Before proceeding with the steps below, ensure that you have:

1. Completed the steps in parts 1, 2, and 3 of this series.
2. Created an Azure Migrate project. You would have created one if you completed the preceding parts of this guide.
3. An Azure account with permission to create VMs and write to an Azure-managed disk.

Task 2: Create Azure RG, vNET and NSG

When you migrate VMs to Azure, you must place them in an Azure resource group and create an Azure Virtual Network to allow connection to and from the VM. Moreover, you require an Azure Network security group to configure firewall rules to and from the vNET.

In the following sub-tasks, you’ll create these resources.

Task 2.1: Create an Azure Resource Group

When you create an Azure Resource Group, you need to place it in an Azure region.
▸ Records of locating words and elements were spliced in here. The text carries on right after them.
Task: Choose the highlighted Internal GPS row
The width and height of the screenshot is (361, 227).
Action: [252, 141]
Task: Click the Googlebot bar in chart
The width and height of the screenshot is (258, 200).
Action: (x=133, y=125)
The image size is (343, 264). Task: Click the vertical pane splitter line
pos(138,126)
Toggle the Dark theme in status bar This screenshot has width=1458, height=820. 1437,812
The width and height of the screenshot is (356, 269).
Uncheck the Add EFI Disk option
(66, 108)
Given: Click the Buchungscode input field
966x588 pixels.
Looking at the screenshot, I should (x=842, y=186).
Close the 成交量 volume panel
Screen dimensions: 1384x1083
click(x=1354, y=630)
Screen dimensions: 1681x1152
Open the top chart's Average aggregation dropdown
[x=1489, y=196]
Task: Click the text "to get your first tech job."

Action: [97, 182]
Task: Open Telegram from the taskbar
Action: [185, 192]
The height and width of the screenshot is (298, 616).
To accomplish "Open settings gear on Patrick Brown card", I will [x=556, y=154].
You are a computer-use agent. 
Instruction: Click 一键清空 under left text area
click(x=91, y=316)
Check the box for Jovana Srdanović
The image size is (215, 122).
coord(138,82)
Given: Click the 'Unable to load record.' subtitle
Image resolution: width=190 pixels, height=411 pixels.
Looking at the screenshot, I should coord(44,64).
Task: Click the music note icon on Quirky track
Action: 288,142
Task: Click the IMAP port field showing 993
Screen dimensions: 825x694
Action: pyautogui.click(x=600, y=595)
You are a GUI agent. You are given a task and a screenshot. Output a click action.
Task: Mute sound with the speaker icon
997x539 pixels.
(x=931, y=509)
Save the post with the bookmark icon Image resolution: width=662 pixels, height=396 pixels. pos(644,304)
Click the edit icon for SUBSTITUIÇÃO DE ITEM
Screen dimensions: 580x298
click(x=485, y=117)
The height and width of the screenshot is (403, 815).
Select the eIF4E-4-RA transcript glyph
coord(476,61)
To determine the name of the region in your location:

1. Sign in to Azure and open the Azure Cloud Shell PowerShell. When Cloud Shell opens, maximize it by clicking the expand icon.

2. Then, on the PowerShell console, run the Get-azLocation command.

Change UK to anything you believe should be in the Display name of the Azure Region.

Get-azLocation | Where-Object {$_.DisplayName -like "*UK*"} 

Note the Location of the region in which you want to migrate your VMs. In my example, I want to deploy to “UK South,” so my location is uksouth.

Once you have the region name, run the PowerShell commands below to create the Azure Resource Group.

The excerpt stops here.